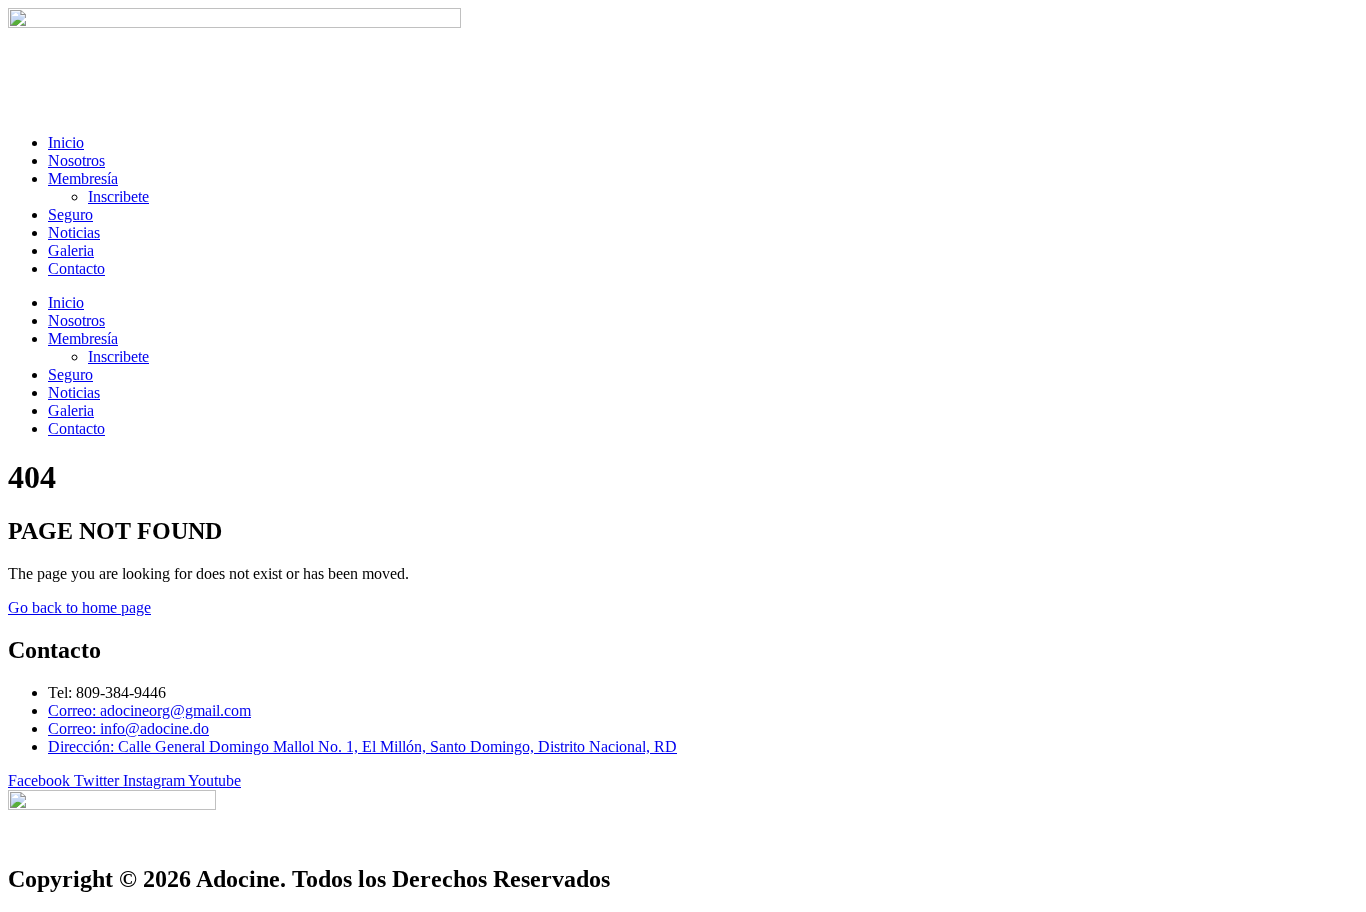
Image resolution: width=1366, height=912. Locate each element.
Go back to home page (79, 607)
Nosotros (76, 160)
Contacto (76, 268)
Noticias (74, 232)
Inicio (66, 142)
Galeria (71, 250)
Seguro (70, 214)
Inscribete (118, 196)
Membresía (83, 178)
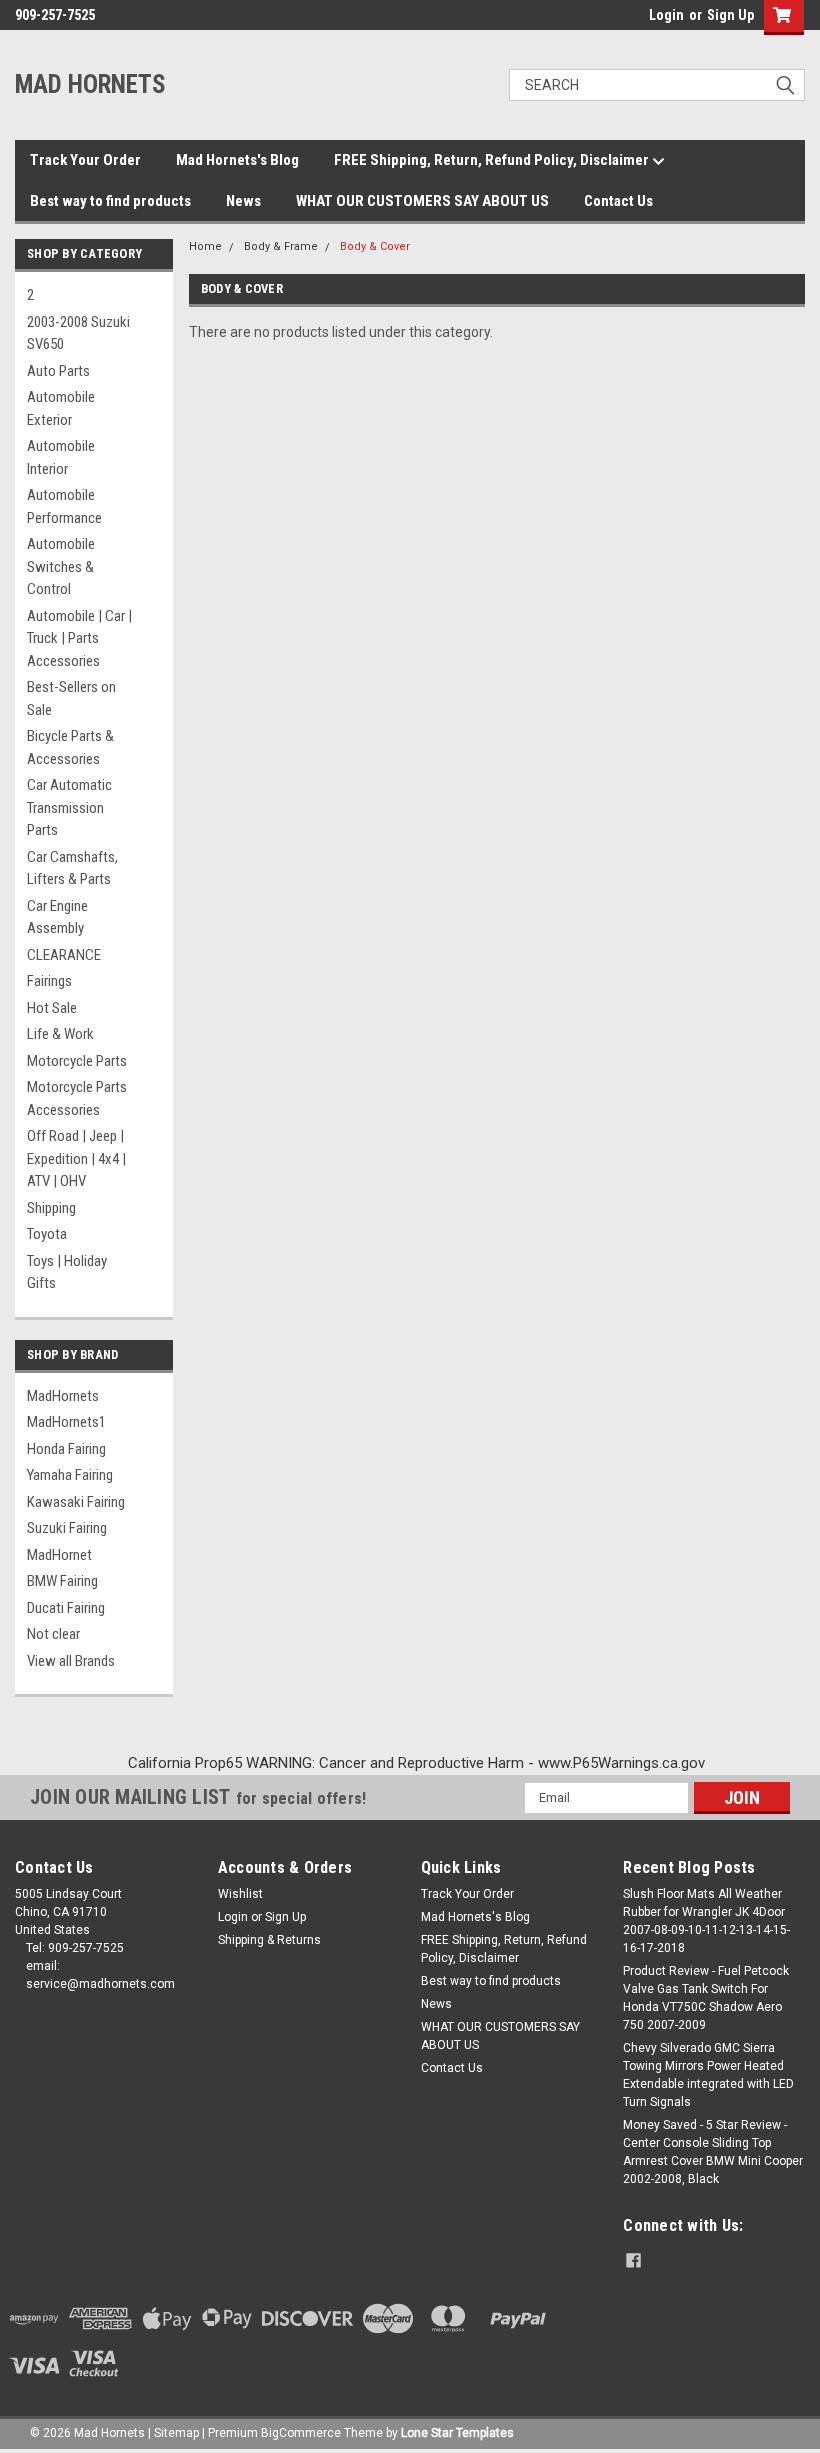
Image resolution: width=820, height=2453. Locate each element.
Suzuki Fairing (67, 1528)
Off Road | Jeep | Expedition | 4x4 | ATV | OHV (76, 1158)
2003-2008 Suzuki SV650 (78, 333)
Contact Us (618, 201)
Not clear (53, 1634)
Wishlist (240, 1894)
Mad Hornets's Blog (237, 160)
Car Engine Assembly (57, 917)
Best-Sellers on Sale (71, 698)
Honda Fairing (66, 1449)
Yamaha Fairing (70, 1475)
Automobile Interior (61, 457)
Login (666, 15)
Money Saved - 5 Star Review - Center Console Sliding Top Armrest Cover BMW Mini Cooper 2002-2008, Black (713, 2152)
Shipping (51, 1208)
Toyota (47, 1234)
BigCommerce (301, 2433)
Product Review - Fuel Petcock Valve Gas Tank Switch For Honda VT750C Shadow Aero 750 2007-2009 (706, 1998)
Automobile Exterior (61, 408)
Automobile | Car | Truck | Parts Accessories (79, 638)
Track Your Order (85, 160)
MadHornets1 (66, 1422)
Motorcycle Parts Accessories (77, 1098)
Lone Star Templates (457, 2433)
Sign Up (730, 15)
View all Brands (71, 1661)
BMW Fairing (62, 1581)
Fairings (49, 981)
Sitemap (176, 2433)
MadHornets (63, 1396)
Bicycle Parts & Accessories (70, 747)
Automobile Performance (64, 506)
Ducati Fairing (66, 1608)
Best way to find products (110, 201)
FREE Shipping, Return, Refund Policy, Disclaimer (493, 160)
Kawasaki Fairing (76, 1502)
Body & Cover (375, 246)
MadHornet (59, 1555)
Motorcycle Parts (77, 1061)
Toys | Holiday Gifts (67, 1272)
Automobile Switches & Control (61, 566)
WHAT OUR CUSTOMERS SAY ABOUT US (422, 201)
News (243, 201)
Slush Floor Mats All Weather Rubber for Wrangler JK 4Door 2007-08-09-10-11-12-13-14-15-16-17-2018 (706, 1921)
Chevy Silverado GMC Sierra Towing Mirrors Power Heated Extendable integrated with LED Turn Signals (708, 2075)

_ _ _ _

*About this exercise*:
Exclude the pictures. Write out the remaining data exactly.

*Solved exercise*:
Image resolution: width=1366, height=912. Locate each element.
Go back to home page (79, 607)
Nosotros (76, 160)
Contacto (76, 268)
Noticias (74, 232)
Inicio (66, 142)
Galeria (71, 250)
Seguro (70, 214)
Inscribete (118, 196)
Membresía (83, 178)
Image resolution: width=820, height=2453. Locate each element.
Suzuki Fairing (67, 1528)
Off Road | Jeep | Expedition | 4x4 | ATV | OHV (76, 1158)
2003-2008 Suzuki SV650 (78, 333)
Contact Us (618, 201)
Not clear (53, 1634)
Wishlist (240, 1894)
Mad Hornets's Blog (237, 160)
Car Engine Assembly (57, 917)
Best-Sellers on Sale (71, 698)
Honda Fairing (66, 1449)
Yamaha Fairing (70, 1475)
Automobile Interior (61, 457)
Login (666, 15)
Money Saved - 5 Star Review - Center Console Sliding Top Armrest Cover BMW Mini Cooper 2002-2008, Black (713, 2152)
Shipping (51, 1208)
Toyota (47, 1234)
BigCommerce (301, 2433)
Product Review - Fuel Petcock Valve Gas Tank Switch For Honda VT750C Shadow Aero 750 2007-2009 (706, 1998)
Automobile Exterior (61, 408)
Automobile | Car | Truck | Parts Accessories (79, 638)
Track Your Order (85, 160)
MadHornets1 (66, 1422)
Motorcycle Parts Accessories (77, 1098)
Lone Star Templates (457, 2433)
Sign Up (730, 15)
View all Brands (71, 1661)
BMW Fairing (62, 1581)
Fairings (49, 981)
Sitemap (176, 2433)
MadHornets (63, 1396)
Bicycle Parts & Accessories (70, 747)
Automobile Performance (64, 506)
Ducati Fairing (66, 1608)
Best way to find products (110, 201)
FREE Shipping, Return, Refund Policy, Disclaimer (493, 160)
Kawasaki Fairing (76, 1502)
Body & Cover (375, 246)
MadHornet (59, 1555)
Motorcycle Parts (77, 1061)
Toys | Holiday Gifts (67, 1272)
Automobile Switches & Control (61, 566)
WHAT OUR CUSTOMERS SAY ABOUT US (422, 201)
News (243, 201)
Slush Floor Mats All Weather Rubber for Wrangler JK 4Door 2007-08-09-10-11-12-13-14-15-16-17-2018 (706, 1921)
Chevy Silverado GMC Sierra Towing Mirrors Power Heated Extendable integrated with LED Turn Signals (708, 2075)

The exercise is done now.